To me, anyway.

The first time I spotted this old chicken barn outside Duvall, Washington (a rural town 25 miles east of Seattle), I was drawn to the severe lines and faded, mustard-colored siding. It backs into its site nicely. It hasn’t changed in the three years I’ve watched it – the grass is mowed every now and then and the barn remains unused. Ignoring the No Parking signs, I park on the side, step back, and compose shots around that sweet trapezoidal shape. I creep up close to shoot rusty nails in the siding, or a stray wildflower hidden among the grass in front.

This is the kind of prosaic building that might come down any minute. My breath probably settles the tiniest bit each time I round the corner and see it’s still there.

Lumix G3 with Panasonic 20 mm f/1.7 lens; f/4.5 1600 sec. ISO 160


  1. I’d be drawn to this building too, Lynn, but I’d be afraid to ignore the “no parking” signs. I’m such a rule follower! I need to follow your cue and ignore signs such as these. 🙂 I love the building in that light.

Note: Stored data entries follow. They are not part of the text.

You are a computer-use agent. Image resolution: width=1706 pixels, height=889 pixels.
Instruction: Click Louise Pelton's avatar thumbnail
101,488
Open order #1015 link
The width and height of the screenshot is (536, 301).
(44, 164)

    • Watch – you’ll do that and get in trouble, and I’ll feel bad! For me it depends on the context, and in this case it’s never looked like I would be bothering anyone. If someone came along and asked me to leave, I would of course, but the place is always deserted. Glad you like the photo!


  2. Yes, I’m with you, Lynn, re the mustard colour and trapezoids – its a very attractive structure. Think I’d ignore the No Parking sign too – after all, you’re right there, and so can move your car in an instant. A 🙂


    • Attractive, but probably not built to be anything but practical. Form following function. There’s a field across the road where people hunt at certain times of the year – maybe the sign was put up to discourage hunters from parking there.